We report the complete genome sequence of cadmium-resistant Cellulomonas sp. strain Y8, isolated from farmland soil. The 4.5-Mbp genome contains 4,074 genes, with an approximate GC content of 75%. This work might help in understanding how strain Y8 survives under heavy metal stress.
ABSTRACT
We report the complete genome sequence of cadmium-resistant Cellulomonas sp. strain Y8, isolated from farmland soil. The 4.5-Mbp genome contains 4,074 genes, with an approximate GC content of 75%. This work might help in understanding how strain Y8 survives under heavy metal stress.
ANNOUNCEMENT
Cellulomonas sp. strain Y8, which has strong cadmium (Cd) resistance, was isolated from farmland soil of the Agro-Ecosystem Experimental Station located in Luancheng, Shijiazhuang, China (37°53′N, 114°41′E), in 2017. Colonies of Y8 appear as smooth, opaque, pale-yellow, moist spheres. Y8 had a high growth rate on a Luria-Bertani plate at 37°C under aerobic conditions, and no significant growth inhibition was observed when it was inoculated on a Luria-Bertani plate containing 2 mM CdCl2. It was therefore desirable to obtain the genomic sequence of the Cellulomonas strain that was able to thrive under Cd stress.

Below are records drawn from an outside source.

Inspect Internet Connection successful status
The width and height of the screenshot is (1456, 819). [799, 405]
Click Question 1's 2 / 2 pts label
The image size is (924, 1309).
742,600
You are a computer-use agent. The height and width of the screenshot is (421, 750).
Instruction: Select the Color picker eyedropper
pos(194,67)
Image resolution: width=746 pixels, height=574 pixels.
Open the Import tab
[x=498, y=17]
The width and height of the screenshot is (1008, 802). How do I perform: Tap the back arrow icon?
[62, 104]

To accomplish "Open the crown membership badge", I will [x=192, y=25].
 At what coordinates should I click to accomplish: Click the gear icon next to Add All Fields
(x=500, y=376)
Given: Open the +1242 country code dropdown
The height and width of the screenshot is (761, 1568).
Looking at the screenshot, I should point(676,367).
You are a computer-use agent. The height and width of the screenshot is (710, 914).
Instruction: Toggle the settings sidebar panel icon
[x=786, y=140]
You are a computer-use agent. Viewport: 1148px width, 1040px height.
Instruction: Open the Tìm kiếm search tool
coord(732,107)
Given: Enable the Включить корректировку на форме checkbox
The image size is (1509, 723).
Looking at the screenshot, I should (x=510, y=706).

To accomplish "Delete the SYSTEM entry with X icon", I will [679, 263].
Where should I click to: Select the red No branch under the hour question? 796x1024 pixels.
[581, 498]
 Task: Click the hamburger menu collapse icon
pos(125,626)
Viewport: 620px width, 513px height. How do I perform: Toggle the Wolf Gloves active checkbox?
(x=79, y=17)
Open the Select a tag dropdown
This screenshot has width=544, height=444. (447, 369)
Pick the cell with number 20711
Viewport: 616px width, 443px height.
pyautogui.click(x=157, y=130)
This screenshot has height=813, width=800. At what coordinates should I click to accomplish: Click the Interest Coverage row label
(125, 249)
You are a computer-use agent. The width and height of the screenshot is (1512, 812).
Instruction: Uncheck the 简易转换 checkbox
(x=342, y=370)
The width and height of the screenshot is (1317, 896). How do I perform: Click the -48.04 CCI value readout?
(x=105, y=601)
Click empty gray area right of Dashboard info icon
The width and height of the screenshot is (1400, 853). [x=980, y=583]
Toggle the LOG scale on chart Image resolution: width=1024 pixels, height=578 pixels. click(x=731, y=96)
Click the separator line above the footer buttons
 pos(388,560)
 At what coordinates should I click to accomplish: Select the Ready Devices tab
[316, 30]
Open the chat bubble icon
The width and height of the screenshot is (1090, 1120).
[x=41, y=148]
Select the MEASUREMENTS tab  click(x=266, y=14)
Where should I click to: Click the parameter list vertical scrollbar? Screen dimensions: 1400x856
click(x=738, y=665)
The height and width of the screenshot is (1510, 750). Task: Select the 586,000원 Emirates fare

Genomic DNA was extracted from Y8 by using the PureLink Pro 96 genomic DNA purification kit (Thermo Fisher, USA), following the standard instructions. As the template, the 16S rRNA gene was then amplified and sequenced to verify the quality of the genomic DNA. The complete genome of Cellulomonas sp. strain Y8 was sequenced by using both the Illumina HiSeq (USA) and PacBio RS II (USA) platforms, according to standard protocols (1). For next-generation sequencing, the library preparations were constructed following the manufacturer’s protocol. For each sample, 100 ng genomic DNA was randomly fragmented to <500 bp by sonication (Covaris S220). The fragments were treated with end prep enzyme mix. Size selection of adaptor-ligated DNA was performed, and then fragments of ∼470 bp (with an approximate insert size of 350 bp) were recovered. Each sample was then amplified by PCR for 8 cycles using the P5 and P7 primers. The PCR products were cleaned up and validated using an Agilent 2100 Bioanalyzer (USA) and quantified with a Qubit 3.0 fluorometer (Invitrogen, USA). Then libraries with different indices were multiplexed and loaded onto an Illumina HiSeq instrument according to the manufacturer’s instructions. Cutadapt 1.9.1 (2) was employed to control the quality of the pass filter data, and reads with base groups having a quality score below 20 at both ends, as well as sequences containing more than 10% N bases or those that were less than 75 bp in length, were removed.
For PacBio sequencing, the genomic DNA was sheared, and 10-kb double-stranded DNA fragments were selected. The DNA fragments were end repaired and ligated with universal hairpin adapters. The library was sequenced in a PacBio RS II instrument (1, 3). The PacBio reads were assembled using Falcon with wgs-assembler 8.2 (4–6). Then, the genome was recorrected with Pilon 1.22 (7) using Illumina data (SRA accession number SRR9639642) or with Quiver using PacBio reads (SRA accession number SRR9639643). The GC content was calculated by using an in-house Perl script. Prodigal gene-finding software was used to identity coding genes (8). Transfer RNAs were detected in the genome by using tRNAscan-SE (9). rRNAs were identified by using RNAmmer (10). Default parameters were used except where otherwise noted. Protein-coding genes were assigned using BLASTp against the following databases: the Reference Sequence nonredundant protein (nr) (11), Kyoto Encyclopedia of Genes and Genomes (KEGG) (12), Clusters of Orthologous Groups of proteins (COG) (13), Gene Ontology (GO) (14), and Carbohydrate-Active enZYmes (CAZy) databases (15).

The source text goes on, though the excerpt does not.